▶ _任务说明 1_:
根据摘录文本,高东辉离职前主持召开的县委常委会研究决定提拔和调整了多少名干部?
▶ _任务说明 2_:
请逐字复制数据行,从第一行开始,到包含“tap(80, 217)”的那一行为止,两端都包括在内,答案中不要放入图片。

▶ _摘录文本_:
• • • • • • •
河北省青龙满族自治县原县委书记高东辉因违反干部选拔任用和机构编制管理规定被撤职。高东辉于2001年6月任青龙满族自治县县委书记,今年3月27日,他在离职前主持召开县委常委会,研究决定提拔和调整了283名干部。
类似这种事情已经屡屡发生:甘肃省天水市甘谷县在县长杨永晖离任前突击进行了115人的人事调动;山西省长治县原县委书记王虎林在离任前批发430顶官帽;原山西省忻州地委书记刘增宝、行署专员李英明在将调任前,突击调进265人;江苏省盐城市政协原副主席李树春在年底将要调离响水县时,仅用2个小时就研究变动了102名科级干部……
这说明,突击调整干部并非个别的、偶然的现象,而是一种带有普遍性的现象,也正因为这一点,更值得我们研究其中的规律性的因素。制度经济学研究者认为,追求自身利益或效用的最大化是个人行为的基本动机,个人利益或效用由一系列目标诸如权力、财富、地位或声望等组成,在众多目标发生冲突时,个人会本能地根据对成本和收益的计算,作出最优选择。
同样,在官员追求个体利益最大化的自利动机驱使下,他必然要经过对成本和收益的计算,作出一种合乎理性的选择。从制度经济学研究的角度来看,官员(主要是一把手)突击调整干部所面临的收益包括:收受贿赂,牟取私利;提拔亲信尤其亲属,构成权力腐败链条或家族权力网络,在更大范围内和更长久的时间内获取私利。而他可能面临的成本则包括:因受到监督和制约,突击提拔未遂;因受贿提拔干部败露,遭到问责。
• • • • • • •
▶ _数据行_:
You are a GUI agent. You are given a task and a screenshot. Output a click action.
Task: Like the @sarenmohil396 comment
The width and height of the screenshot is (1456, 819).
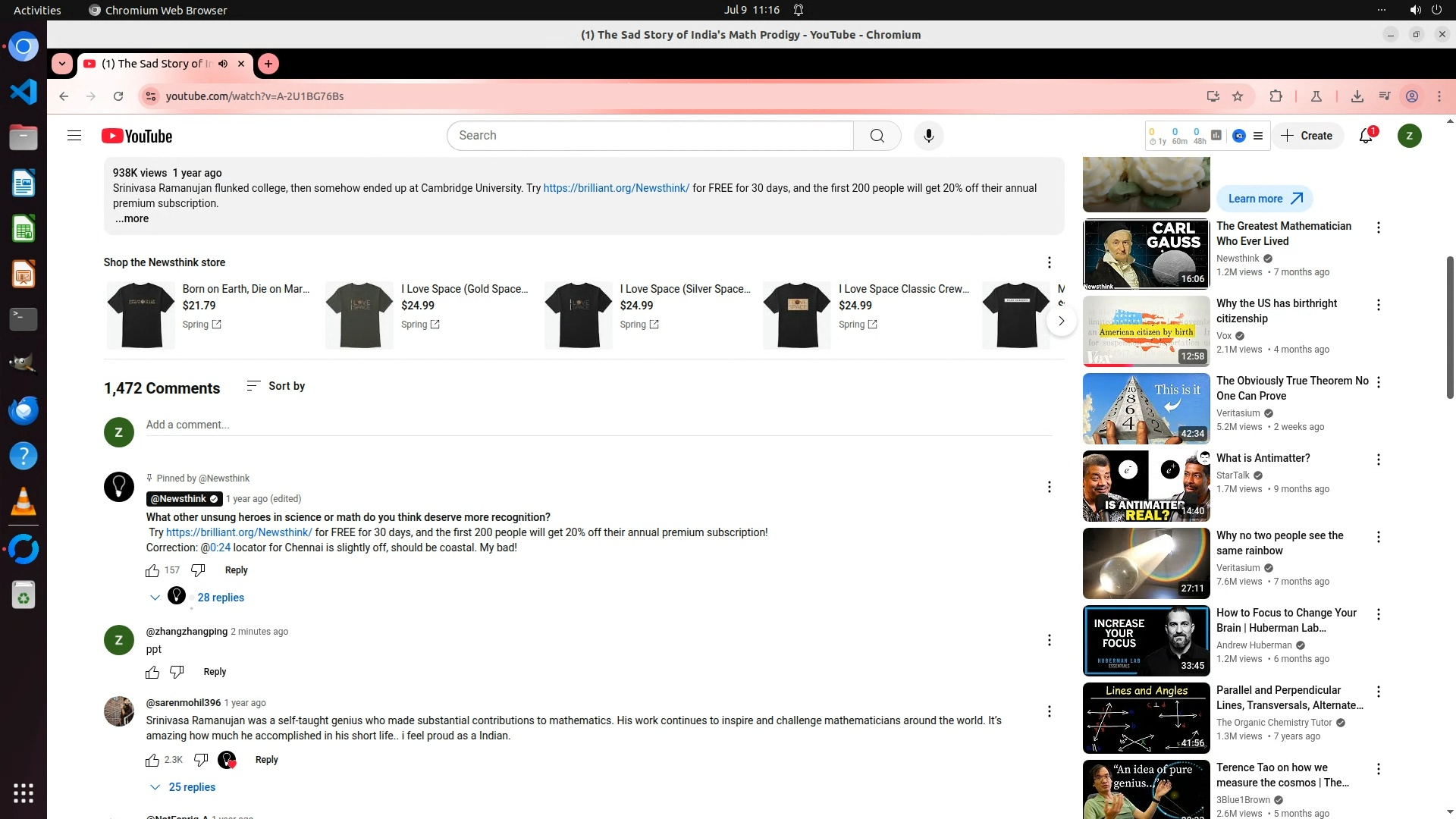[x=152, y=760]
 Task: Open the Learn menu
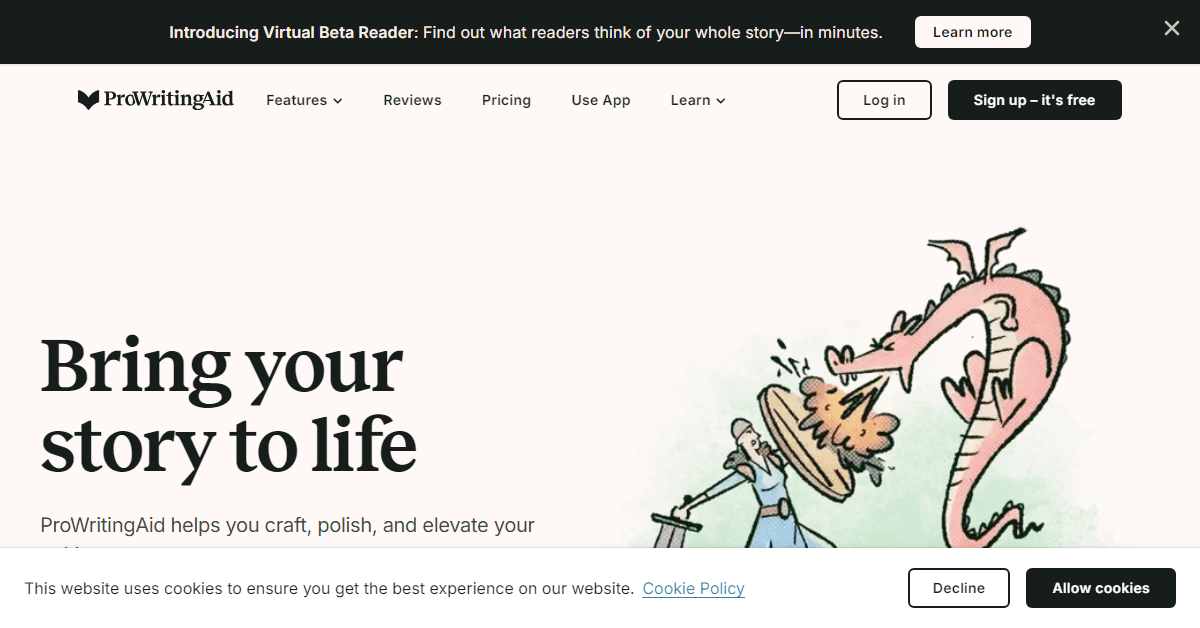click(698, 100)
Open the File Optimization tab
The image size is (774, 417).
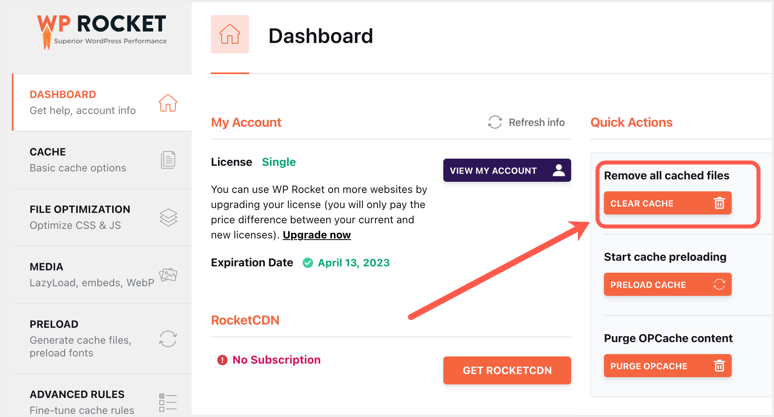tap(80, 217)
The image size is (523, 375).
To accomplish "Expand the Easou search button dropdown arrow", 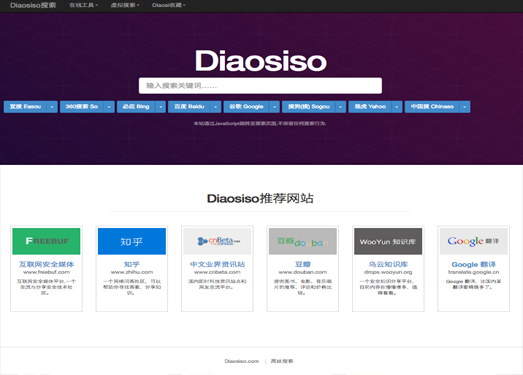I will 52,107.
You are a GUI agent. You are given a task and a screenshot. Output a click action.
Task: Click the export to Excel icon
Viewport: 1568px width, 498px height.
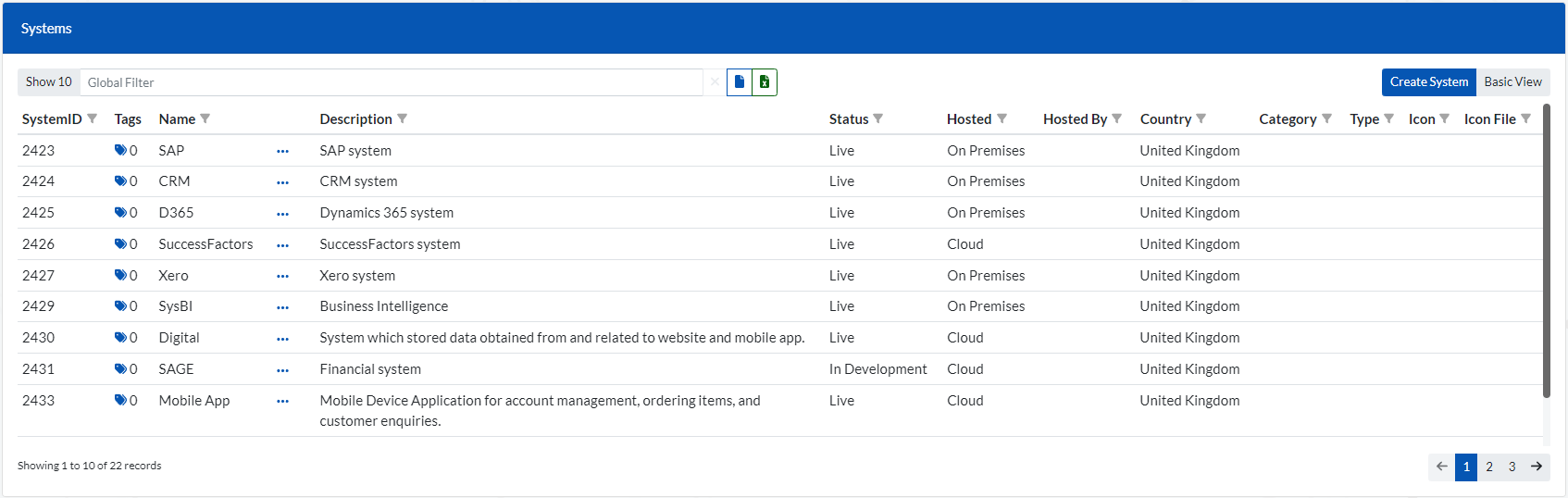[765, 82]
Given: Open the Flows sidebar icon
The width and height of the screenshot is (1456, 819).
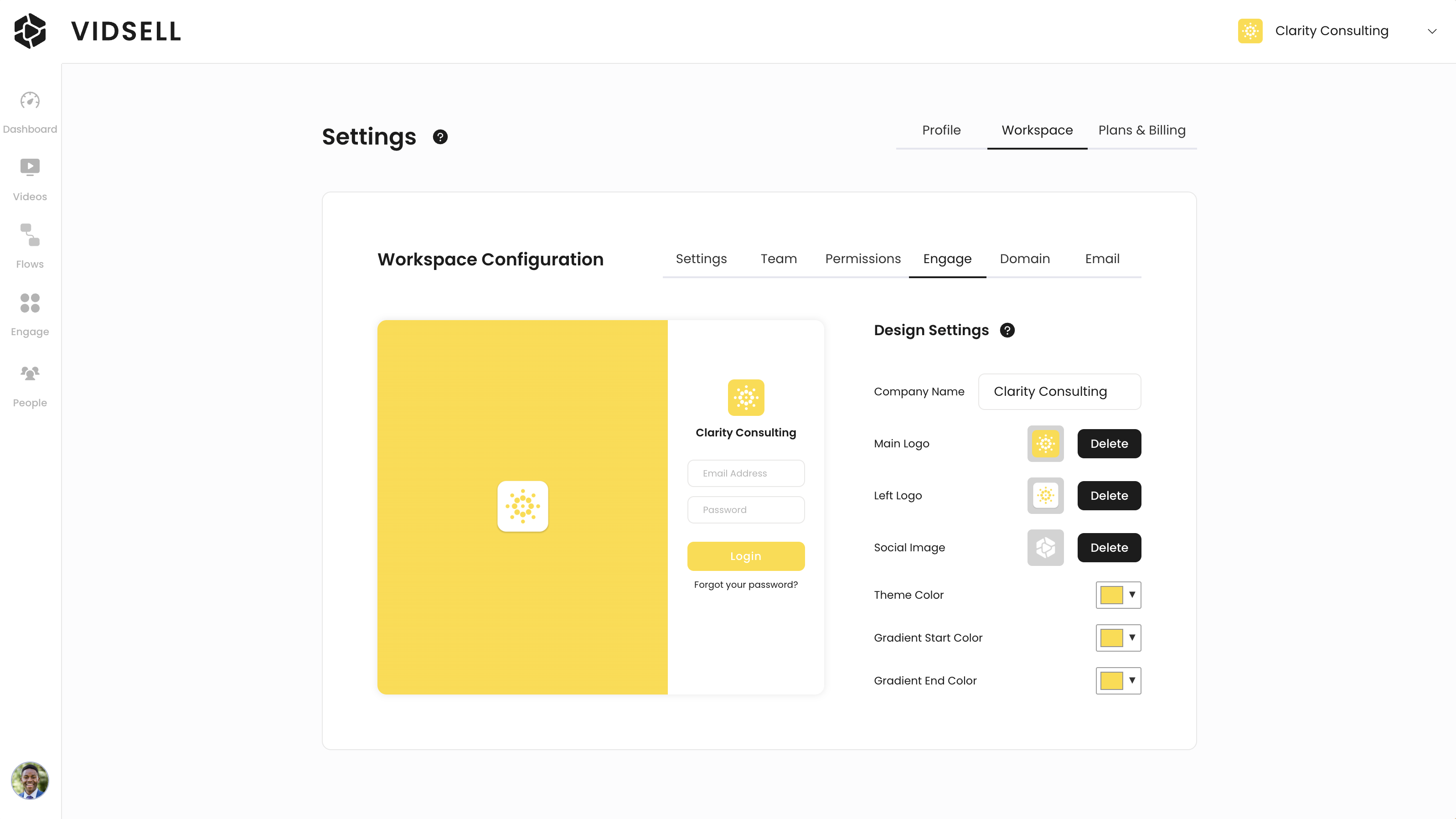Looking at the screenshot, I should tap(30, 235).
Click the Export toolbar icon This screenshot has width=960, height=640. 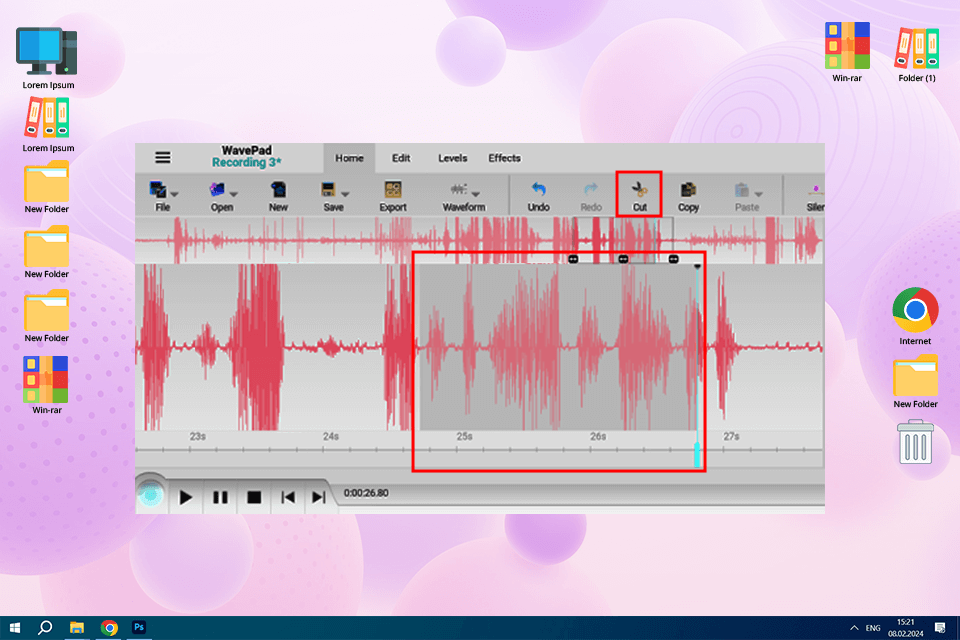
• • • • • • •
▶ _参考答案 1_:
283名干部。

▶ _参考答案 2_:
You are a GUI agent. You are given a task and a screenshot. Output a click action.
Task: Like the @sarenmohil396 comment
The width and height of the screenshot is (1456, 819).
[x=152, y=760]
 Task: Open the Learn menu
click(698, 100)
Open the File Optimization tab
The image size is (774, 417).
tap(80, 217)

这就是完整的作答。